Perfect pairing: The pastry case often has a locally made haute version of an Oreo with a thick middle layer of cream sandwiched between soft, pancakelike chocolate cookies.
Know before you go: For one of the city’s most intense coffee experiences, try one of the tasting flights with four different single-origin coffees.
2340 Polk St.; 415-775-1619
Iced Separator at Contraband Coffee
Why it’s amazing: Sure, the specialty drink ($5.25) of the Lower Nob Hill–SoMa duo has a pretty catchy name and happens to be dairy-free. More importantly, it’s a sweet and rich blend of espresso, coconut water, almond milk, coconut cream and honey that actually is kind of healthy. All of those ingredients are shaken together and served on ice with a cinnamon-dusted garnish for a chilled creation that tastes like an autumnal piña colada.
Perfect pairing: The muffinlike buttery Hawaiian mochi baked by Sam’s Patisserie in Berkeley are outrageous.
Know before you go: The 12-ounce Iced Separator has one espresso shot and the 16-ounce version includes two espresso shots.

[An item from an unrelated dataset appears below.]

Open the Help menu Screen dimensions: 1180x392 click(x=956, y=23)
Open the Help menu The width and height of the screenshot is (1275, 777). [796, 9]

Our recommendation is that the latter is superior.
1415 Larkin St.; 415-839-7388
Slow bar pour-over coffee at Four Barrel
Why it’s amazing: When it’s time to nerd out on pour-over coffee, there’s really one destination to know about — the eternally chic Mission roaster and cafe’s midday “slow bar.” It resides to the left of the entrance, where a barista will teach you more than you ever imagined about single-origin beans from Ethiopia, Columbia and many other coffee-growing regions (generally around $5 to $7). Oh, we should mention that you’ll also get to enjoy one of the most robust, complex cups of coffee in SF at the end of the lesson and performance.
Perfect pairing: If any of Dynamo’s creatively flavored donuts are sitting in the pastry case, it’s all but mandatory to order one.

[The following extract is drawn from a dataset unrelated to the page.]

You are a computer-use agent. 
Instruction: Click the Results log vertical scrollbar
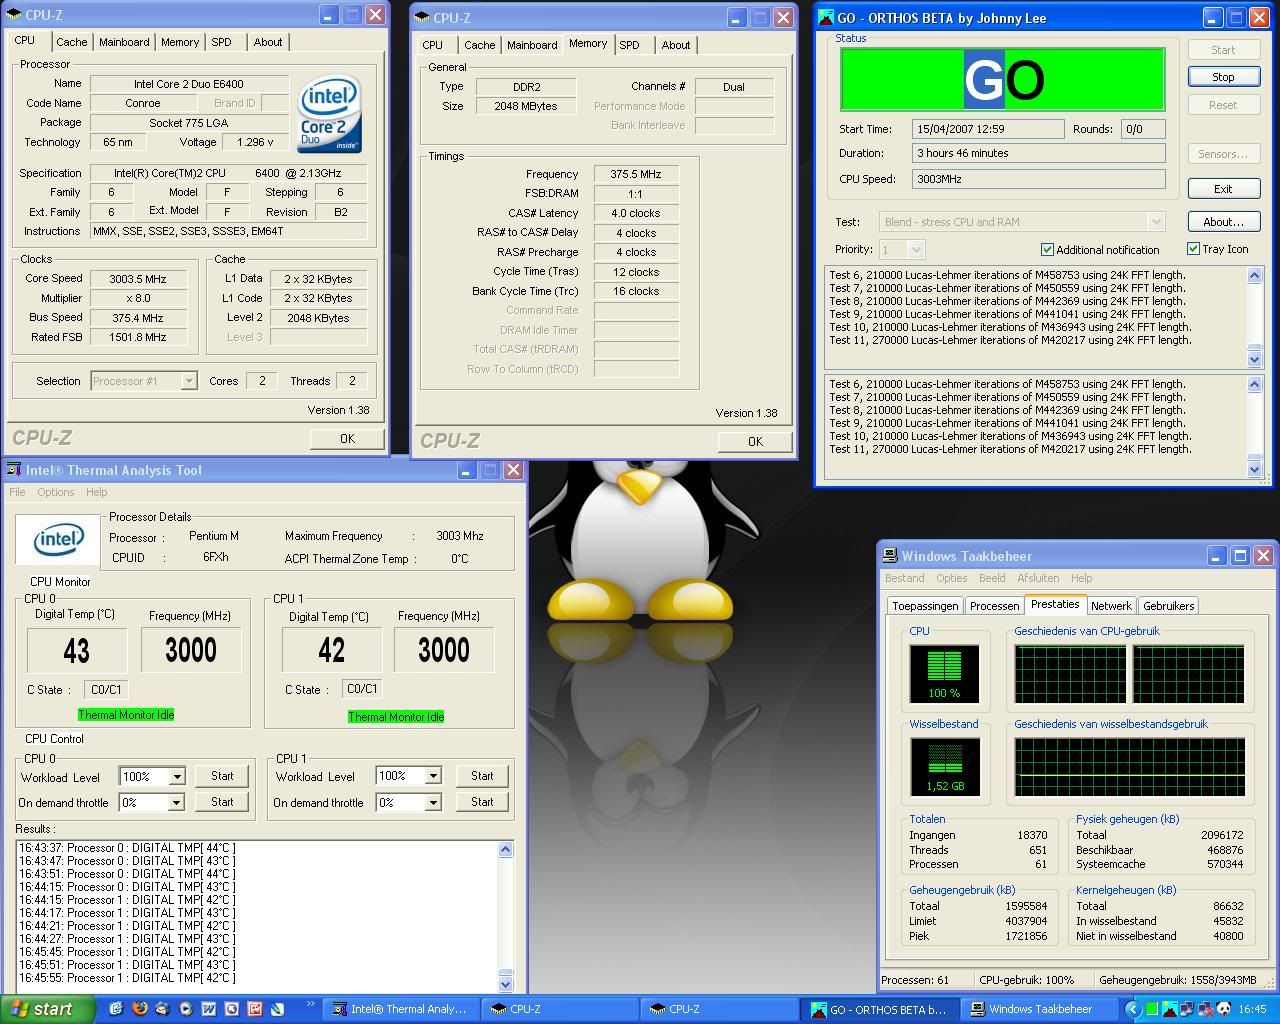pos(505,915)
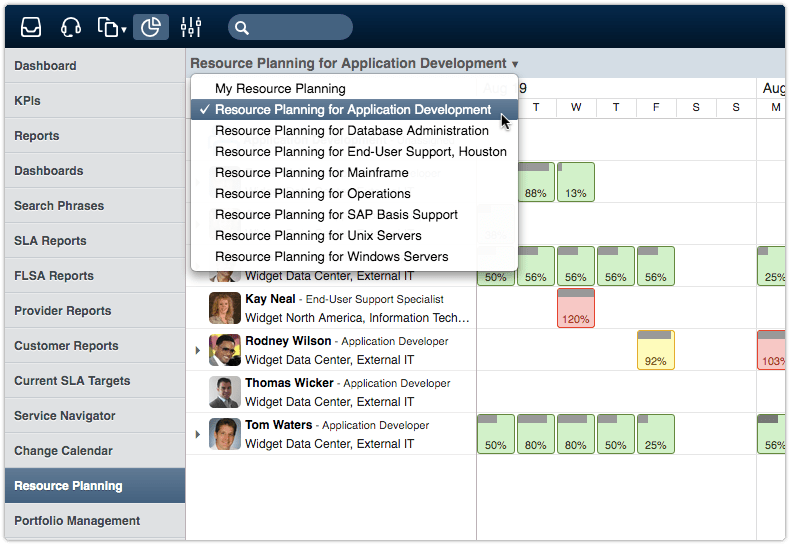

Know before you go: Four Barrel’s espresso is very love-it-or-hate-it. It’s the brightest, most citrus-flavored espresso served by any of SF’s major third-wave roasters.

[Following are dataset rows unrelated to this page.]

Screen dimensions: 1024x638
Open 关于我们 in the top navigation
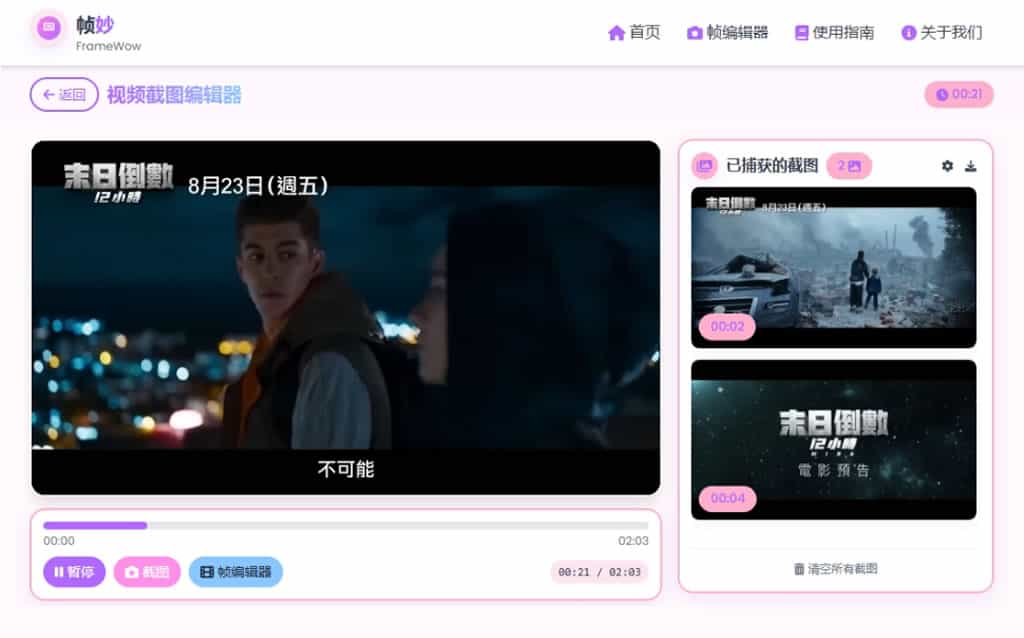pyautogui.click(x=941, y=33)
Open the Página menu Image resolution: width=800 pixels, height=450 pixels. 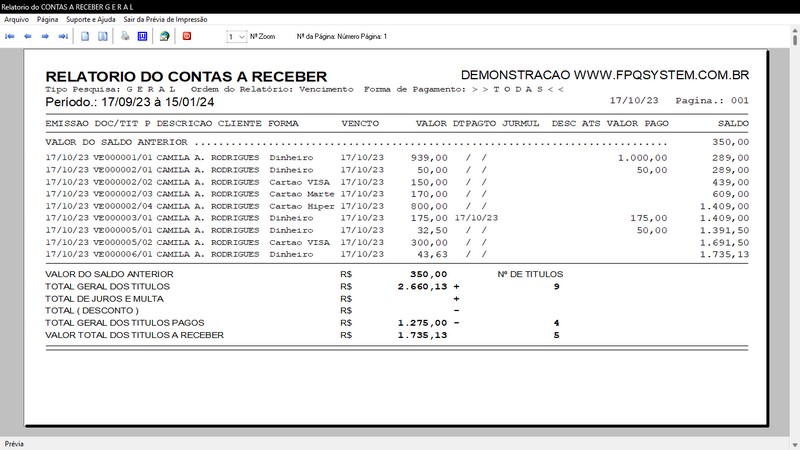pos(47,19)
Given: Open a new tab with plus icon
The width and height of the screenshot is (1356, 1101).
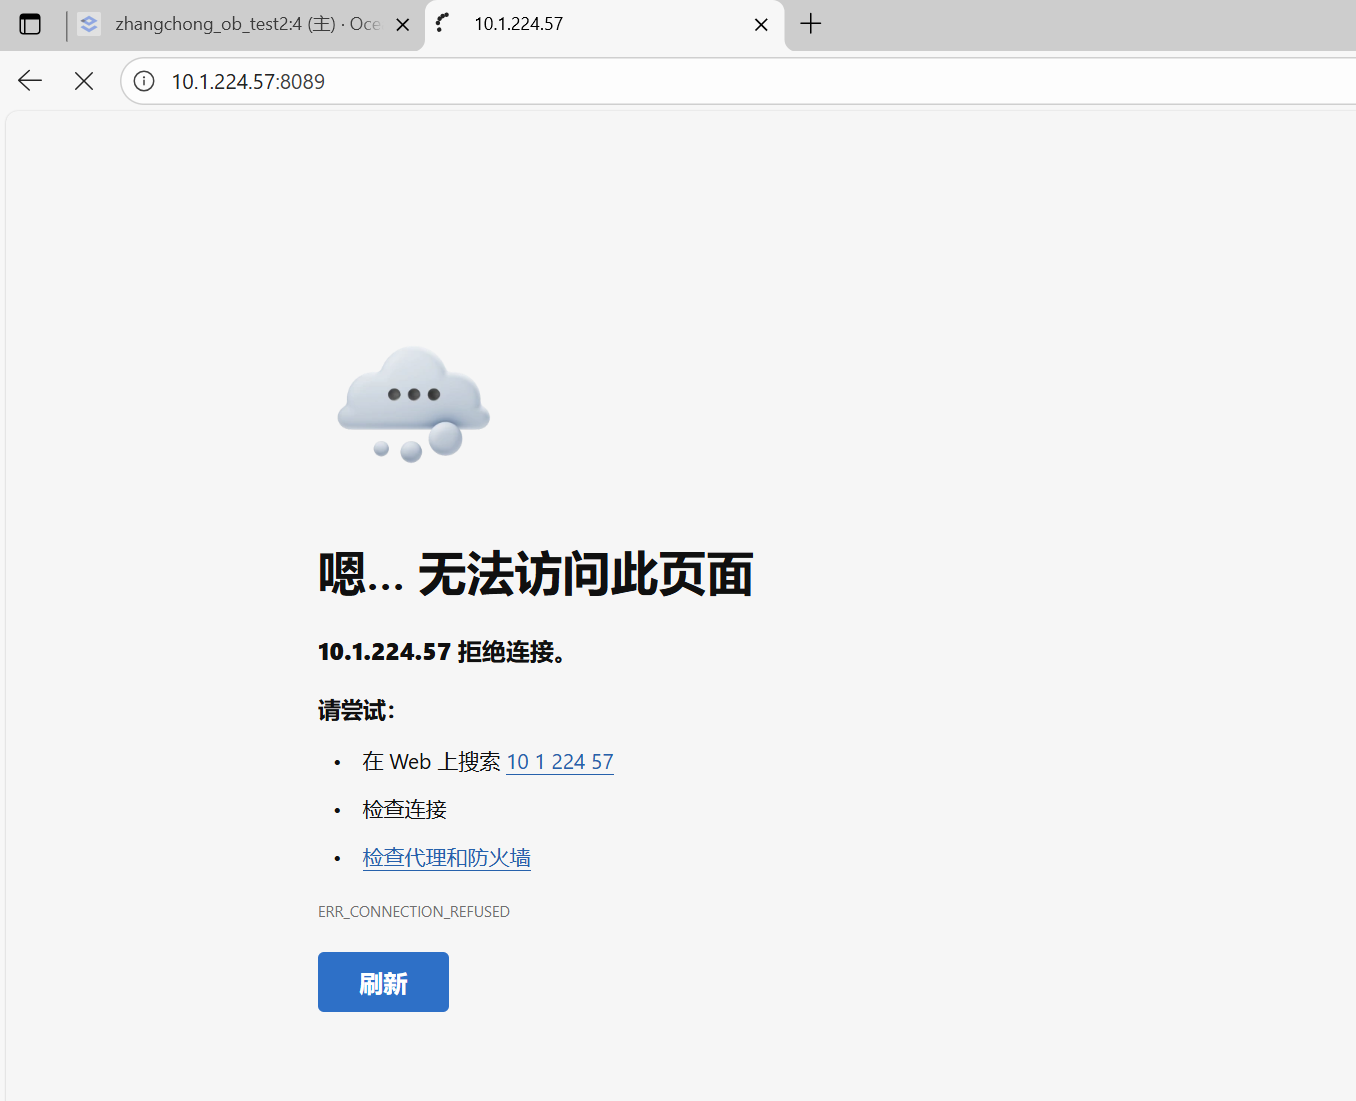Looking at the screenshot, I should 811,24.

375 Valencia St.; 415-896-4289
Off-menu affogato at Paradise Park Cafe
Why it’s amazing: The recently opened spot at the Oakland-Emeryville border from the Park Cafe Group gives a traditional affogato the sundae-style multi-toppings treatment with this off-menu item ($6). Vanilla ice cream isn’t just served with a thick shot of Equator espresso — you'll find accompanying demitasses filled with homemade chocolate and caramel sauces. Enjoy everything on its own or pour it all together — no matter what, it’ll be fun and delicious.
Perfect pairing: Have some more ice cream — with the ice cream burrito. Yes, it’s ice cream wrapped in a flour tortilla and flash-fried in a tapioca batter.
Know before you go: Some of the most exciting dishes at the restaurant are seasonal specials, like pumpkin tacos for autumn. They’re not off-menu like the affogato but you do need to look away from the regular menu board to find them.
6334 San Pablo Ave., Oakland; 510-756-3131
Islay Campfire at Nopa
Why it’s amazing: Coffee cocktails in SF aren’t limited to Irish coffee. Nopa has an intensely smoky dessert sipper blending espresso with Araku (a rum and coffee liqueur) and Ardbeg scotch ($11). It’s deftly balanced, taming the bitterness of the espresso and peaty scotch with the Araku's lush texture and mochalike taste. One word of warning since this drink is usually consumed after sunset — you will be wired for hours afterwards.
Perfect pairing: Try one of the desserts from pastry chef and 30 Under 30 winner Hannah Ziskin, like spiced quince granita with cardamom rose ice cream and coconut-pecan streusel.
Know before you go: For a simpler and less high-octane dinner digestif, try the shakerato with Sambuca and espresso.